RECORDS FOR THIS EXERCISE.
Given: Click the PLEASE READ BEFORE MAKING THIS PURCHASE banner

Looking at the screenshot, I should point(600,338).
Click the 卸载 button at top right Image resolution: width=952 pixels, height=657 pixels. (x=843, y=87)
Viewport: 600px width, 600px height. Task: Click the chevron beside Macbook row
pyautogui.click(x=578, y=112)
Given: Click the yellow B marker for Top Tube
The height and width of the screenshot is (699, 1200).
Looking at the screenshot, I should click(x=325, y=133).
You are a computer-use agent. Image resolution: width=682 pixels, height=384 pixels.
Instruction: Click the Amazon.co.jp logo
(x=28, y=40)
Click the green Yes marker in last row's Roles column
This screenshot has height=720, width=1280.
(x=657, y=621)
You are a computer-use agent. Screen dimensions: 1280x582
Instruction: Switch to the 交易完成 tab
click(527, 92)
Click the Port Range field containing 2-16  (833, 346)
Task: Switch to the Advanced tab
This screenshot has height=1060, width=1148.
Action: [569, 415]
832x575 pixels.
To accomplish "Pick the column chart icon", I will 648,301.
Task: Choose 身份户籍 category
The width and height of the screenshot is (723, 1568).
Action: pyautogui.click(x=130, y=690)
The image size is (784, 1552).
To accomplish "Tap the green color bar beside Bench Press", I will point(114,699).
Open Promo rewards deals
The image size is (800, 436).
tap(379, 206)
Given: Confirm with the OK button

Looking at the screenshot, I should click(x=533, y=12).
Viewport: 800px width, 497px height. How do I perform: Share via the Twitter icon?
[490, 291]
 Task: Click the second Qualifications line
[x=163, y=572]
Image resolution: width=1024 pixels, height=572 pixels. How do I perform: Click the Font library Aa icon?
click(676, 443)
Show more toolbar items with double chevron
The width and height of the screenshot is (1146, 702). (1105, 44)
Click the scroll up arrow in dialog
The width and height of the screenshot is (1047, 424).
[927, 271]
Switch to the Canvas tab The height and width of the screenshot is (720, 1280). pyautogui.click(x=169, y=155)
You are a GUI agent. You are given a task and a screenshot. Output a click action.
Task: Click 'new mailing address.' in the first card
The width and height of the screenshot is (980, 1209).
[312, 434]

BRIEF. All lines above containing the string "agent" are to be collected.

RESPONSE BOX.
You are a computer-use agent. Image resolution: width=682 pixels, height=384 pixels.
You are a computer-use agent. Screen dimensions: 1280x582
You are a GUI agent. You are given a task and a screenshot. Output a click action.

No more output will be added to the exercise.